Whatever the lines below say, output them exactly.

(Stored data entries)
[Start of section]
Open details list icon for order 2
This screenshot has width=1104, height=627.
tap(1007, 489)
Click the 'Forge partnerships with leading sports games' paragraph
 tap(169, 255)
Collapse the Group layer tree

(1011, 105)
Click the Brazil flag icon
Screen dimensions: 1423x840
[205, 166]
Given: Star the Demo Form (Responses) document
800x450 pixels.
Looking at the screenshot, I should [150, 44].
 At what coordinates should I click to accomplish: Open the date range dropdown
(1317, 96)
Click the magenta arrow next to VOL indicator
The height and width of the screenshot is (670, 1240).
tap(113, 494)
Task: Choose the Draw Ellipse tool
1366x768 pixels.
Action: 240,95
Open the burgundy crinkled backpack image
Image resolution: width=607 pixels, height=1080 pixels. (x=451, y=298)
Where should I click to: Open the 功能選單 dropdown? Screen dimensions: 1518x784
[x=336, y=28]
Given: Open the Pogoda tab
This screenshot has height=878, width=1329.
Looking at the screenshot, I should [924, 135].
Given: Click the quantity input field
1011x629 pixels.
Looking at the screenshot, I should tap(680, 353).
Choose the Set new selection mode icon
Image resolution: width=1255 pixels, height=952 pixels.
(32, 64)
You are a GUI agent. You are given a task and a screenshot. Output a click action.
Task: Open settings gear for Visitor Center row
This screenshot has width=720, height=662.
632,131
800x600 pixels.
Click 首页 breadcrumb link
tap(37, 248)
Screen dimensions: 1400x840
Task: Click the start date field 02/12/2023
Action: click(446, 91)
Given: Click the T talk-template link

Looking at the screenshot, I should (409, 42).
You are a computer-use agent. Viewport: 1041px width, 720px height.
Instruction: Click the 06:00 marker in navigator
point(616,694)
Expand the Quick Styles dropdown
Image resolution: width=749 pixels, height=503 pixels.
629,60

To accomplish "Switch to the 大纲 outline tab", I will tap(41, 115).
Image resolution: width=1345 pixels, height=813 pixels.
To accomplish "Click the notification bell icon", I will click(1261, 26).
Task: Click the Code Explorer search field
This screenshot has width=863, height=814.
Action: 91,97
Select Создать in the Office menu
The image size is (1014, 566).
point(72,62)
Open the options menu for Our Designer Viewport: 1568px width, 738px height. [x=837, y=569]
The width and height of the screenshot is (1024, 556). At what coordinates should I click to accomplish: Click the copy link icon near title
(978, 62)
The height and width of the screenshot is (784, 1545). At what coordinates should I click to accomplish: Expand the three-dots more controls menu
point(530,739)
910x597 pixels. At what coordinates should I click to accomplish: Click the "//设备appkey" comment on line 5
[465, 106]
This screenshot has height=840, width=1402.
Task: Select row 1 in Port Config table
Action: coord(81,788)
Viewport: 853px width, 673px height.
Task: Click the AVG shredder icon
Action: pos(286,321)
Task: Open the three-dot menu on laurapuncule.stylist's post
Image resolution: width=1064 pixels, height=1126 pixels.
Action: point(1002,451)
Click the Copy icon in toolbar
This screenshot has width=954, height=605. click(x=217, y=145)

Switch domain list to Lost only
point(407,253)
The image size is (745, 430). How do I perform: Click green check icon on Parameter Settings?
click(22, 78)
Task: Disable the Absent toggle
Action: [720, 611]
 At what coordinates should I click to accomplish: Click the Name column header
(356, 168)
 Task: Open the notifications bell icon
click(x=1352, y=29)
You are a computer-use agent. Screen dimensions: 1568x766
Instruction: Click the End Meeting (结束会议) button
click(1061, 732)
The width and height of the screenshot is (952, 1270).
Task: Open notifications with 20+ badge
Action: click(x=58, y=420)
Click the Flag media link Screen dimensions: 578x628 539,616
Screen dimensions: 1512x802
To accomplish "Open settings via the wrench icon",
[End of section]
**Exercise output**
Open details list icon for order 2
This screenshot has width=1104, height=627.
tap(1007, 489)
Click the 'Forge partnerships with leading sports games' paragraph
 tap(169, 255)
Collapse the Group layer tree

(1011, 105)
Click the Brazil flag icon
Screen dimensions: 1423x840
[205, 166]
Given: Star the Demo Form (Responses) document
800x450 pixels.
Looking at the screenshot, I should [150, 44].
 At what coordinates should I click to accomplish: Open the date range dropdown
(1317, 96)
Click the magenta arrow next to VOL indicator
The height and width of the screenshot is (670, 1240).
tap(113, 494)
Task: Choose the Draw Ellipse tool
1366x768 pixels.
Action: 240,95
Open the burgundy crinkled backpack image
Image resolution: width=607 pixels, height=1080 pixels. (x=451, y=298)
Where should I click to: Open the 功能選單 dropdown? Screen dimensions: 1518x784
[x=336, y=28]
Given: Open the Pogoda tab
This screenshot has height=878, width=1329.
Looking at the screenshot, I should [924, 135].
Given: Click the quantity input field
1011x629 pixels.
Looking at the screenshot, I should tap(680, 353).
Choose the Set new selection mode icon
Image resolution: width=1255 pixels, height=952 pixels.
(32, 64)
You are a GUI agent. You are given a task and a screenshot. Output a click action.
Task: Open settings gear for Visitor Center row
This screenshot has width=720, height=662.
632,131
800x600 pixels.
Click 首页 breadcrumb link
tap(37, 248)
Screen dimensions: 1400x840
Task: Click the start date field 02/12/2023
Action: click(446, 91)
Given: Click the T talk-template link

Looking at the screenshot, I should (409, 42).
You are a computer-use agent. Viewport: 1041px width, 720px height.
Instruction: Click the 06:00 marker in navigator
point(616,694)
Expand the Quick Styles dropdown
Image resolution: width=749 pixels, height=503 pixels.
629,60

To accomplish "Switch to the 大纲 outline tab", I will tap(41, 115).
Image resolution: width=1345 pixels, height=813 pixels.
To accomplish "Click the notification bell icon", I will click(1261, 26).
Task: Click the Code Explorer search field
This screenshot has width=863, height=814.
Action: 91,97
Select Создать in the Office menu
The image size is (1014, 566).
point(72,62)
Open the options menu for Our Designer Viewport: 1568px width, 738px height. [x=837, y=569]
The width and height of the screenshot is (1024, 556). At what coordinates should I click to accomplish: Click the copy link icon near title
(978, 62)
The height and width of the screenshot is (784, 1545). At what coordinates should I click to accomplish: Expand the three-dots more controls menu
point(530,739)
910x597 pixels. At what coordinates should I click to accomplish: Click the "//设备appkey" comment on line 5
[465, 106]
This screenshot has height=840, width=1402.
Task: Select row 1 in Port Config table
Action: coord(81,788)
Viewport: 853px width, 673px height.
Task: Click the AVG shredder icon
Action: pos(286,321)
Task: Open the three-dot menu on laurapuncule.stylist's post
Image resolution: width=1064 pixels, height=1126 pixels.
Action: point(1002,451)
Click the Copy icon in toolbar
This screenshot has width=954, height=605. click(x=217, y=145)

Switch domain list to Lost only
point(407,253)
The image size is (745, 430). How do I perform: Click green check icon on Parameter Settings?
click(22, 78)
Task: Disable the Absent toggle
Action: [720, 611]
 At what coordinates should I click to accomplish: Click the Name column header
(356, 168)
 Task: Open the notifications bell icon
click(x=1352, y=29)
You are a computer-use agent. Screen dimensions: 1568x766
Instruction: Click the End Meeting (结束会议) button
click(1061, 732)
The width and height of the screenshot is (952, 1270).
Task: Open notifications with 20+ badge
Action: click(x=58, y=420)
Click the Flag media link Screen dimensions: 578x628 539,616
Screen dimensions: 1512x802
To accomplish "Open settings via the wrench icon",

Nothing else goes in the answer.